Wiebalck und Dr. Erich v. Lehe nehmen an, daß die Wurster
nach diesem Kampf auf dem Wremer Friedhof dort ihre Toten beigesetzt
haben.
Glocken, wie in anderen
Wurster Kirchgemeinden, hingen nie im Wremer Kirchturm. Lediglich
die Uhrenschlagglocke verkündete jahrhundertelang und auch
heute noch aus vierzig Meter Höhe, was die Stunde geschlagen
hat. Mehrmals schlug der Blitz ein. Als sich 1689 ein schweres
Gewitter über Wremen entlud, zündete ein Blitz, und
im Nu stand die Spitze in Flammen. Obwohl die gesamte Helmkonstruktion
bis auf den 25 Meter hohen massiven Unterbau niederbrannte, überstanden
Turmhahn und Stundenglocke das Unglück. Schon kurz nach dem
Brand schufen die Handwerker unter Leitung des Baumeisters Andreas
Müller einen barocken Turmabschluß, so wie er bis 1914
bestand. Nach der Wiederherstellung des Turmhelms las man zur
Einweihung am Wetterhahn die folgende selbstbewußte Inschrift:
Den Thurm, so Donner, Blitz und starker Sturm zernichtet,
hat Wrem zur Ehre Gottes itzt wieder aufgerichtet, da sechshundert
man und neunundachtzig zehlt, Wrem bleib ein Zion stäts,
das Gott der Herr erwehlt."
Immer, wenn Spender tief
in die Taschen griffen, und das geschah nicht selten, wurde der
Wetterhahn im Laufe der nächsten Jahrhunderte aus seiner
luftigen Höhe geholt und - vergoldet. So ließ man Hahn
und Kugel beispielsweise 1759 neu vergolden; diese Vergüldung"

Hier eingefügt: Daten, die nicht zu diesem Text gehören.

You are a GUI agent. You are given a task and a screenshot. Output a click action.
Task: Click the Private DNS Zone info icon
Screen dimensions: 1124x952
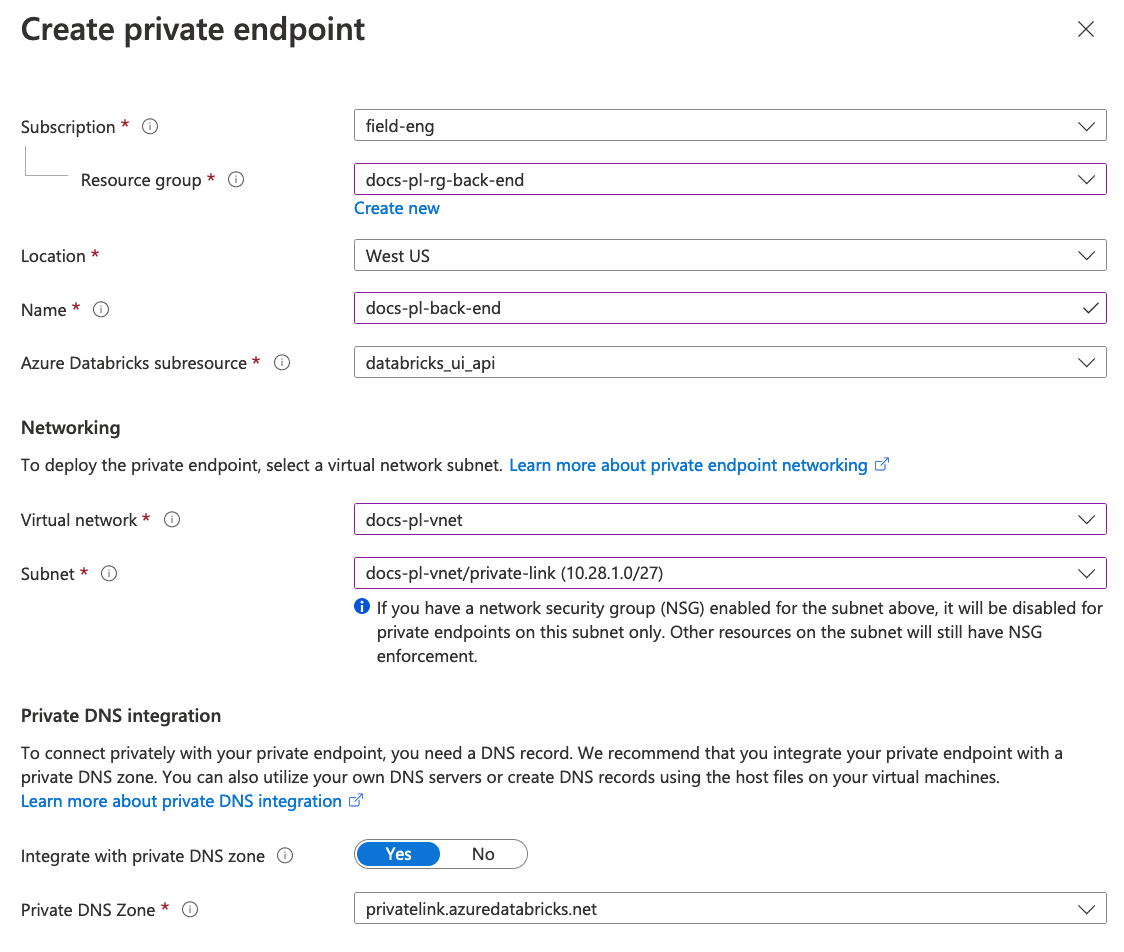click(190, 910)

geschah auf Kosten der frommen Jungfer Waase Helena Lübbes,
heißt es in den Kirchenakten.
Einen Tag nach Weihnachten
1789 schlug der Blitz wieder ein. Entsetzt sahen die Wremer, wie
ihr Turm zu brennen begann. Plötzlich zuckte ein zweiter
Blitz auf, es krachte fürchterlich. Der Turm wurde nochmals
getroffen und - löschte das Feuer, das der erste Blitz verursacht
hatte.
Dieses Glück im Unglück
wiederholte sich 1817. Der damalige Pastor Einstmann notierte
im 4. Wremer Kirchbuch: 1817, den 7tn Februar Morgens um
halb fünf Uhr hatten wir ein starkes Gewitter. Der erste
Schlag traf unseren Turm, der zweite geleich darauf folgende Schlag
tödtete aber die erste Entzündung wieder. Die Stange,
welche von der Uhr bis an die Schlagglocke geht war in sieben
Stücke zerbrochen."
Mit dem neuen Wetterhahn
von 1817 hatten die Wremer ihren Kummer. Nachdem er zehn Jahre
seine Pflicht getan hatte, erfaßte ihn am 14. Januar 1827
ein kräftiger Windstoß und warf ihn über den Kirchhof
auf ein Hausdach. Ehe er seinen Dienst in luftiger Höhe wieder
aufnehmen sollte, vergaß man natürlich die "Vergüldung"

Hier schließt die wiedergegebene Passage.